*** Block opens ***

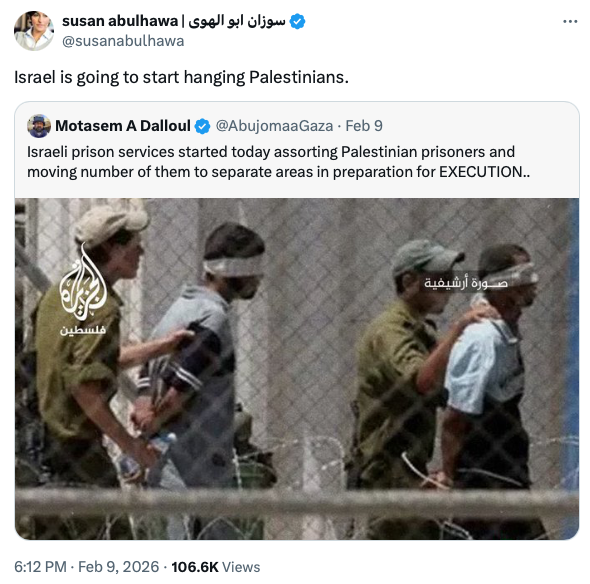The image size is (590, 584).
Task: Click the susan abulhawa display name
Action: 120,21
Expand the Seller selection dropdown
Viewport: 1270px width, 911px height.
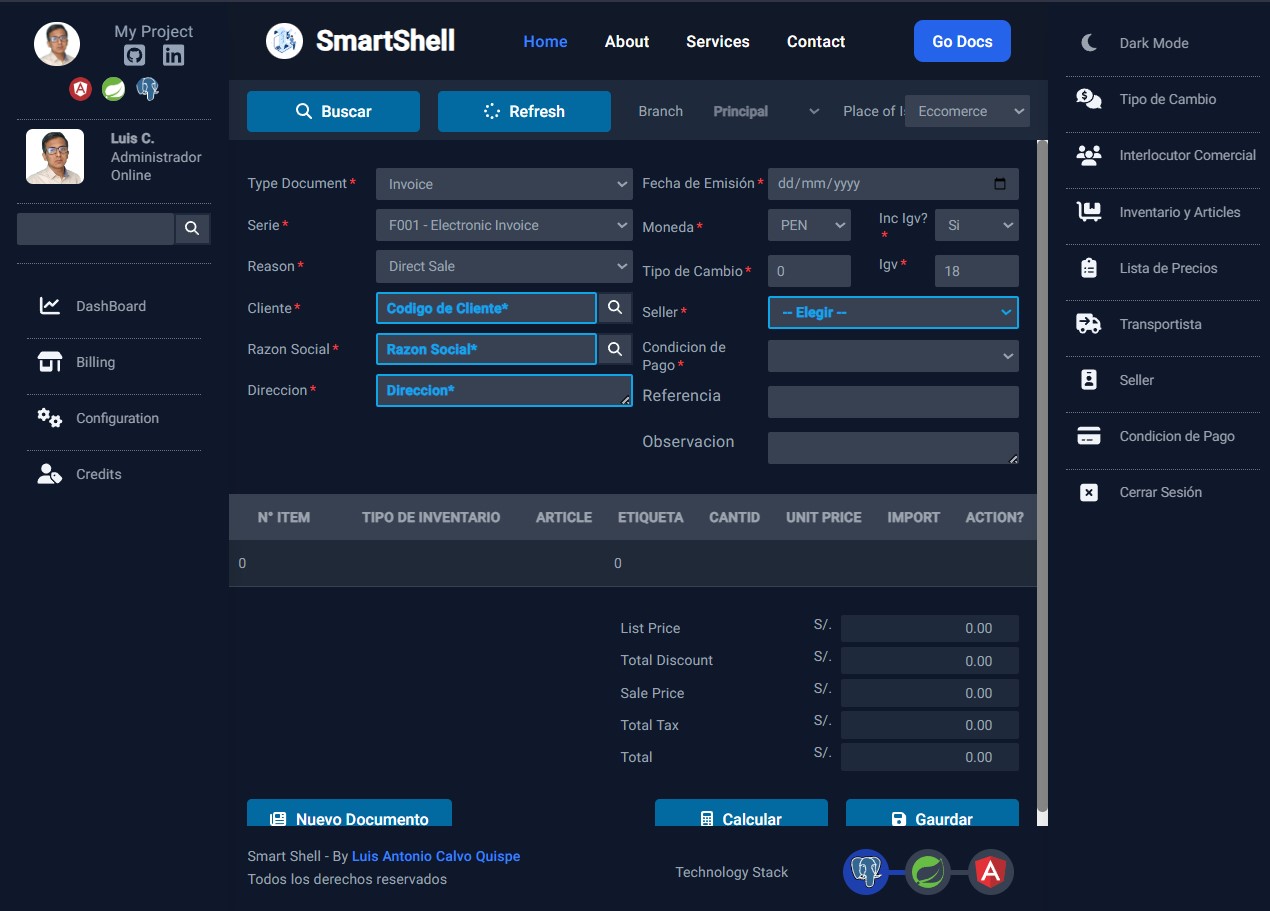pos(893,312)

*** Block closes ***

- Instructions to follow
Write out exactly the lines from the one containing "Expand the Seller selection dropdown" through the end of the entries, both included. Pictures are not copied.

- Answer section
Expand the Seller selection dropdown
Viewport: 1270px width, 911px height.
pos(893,312)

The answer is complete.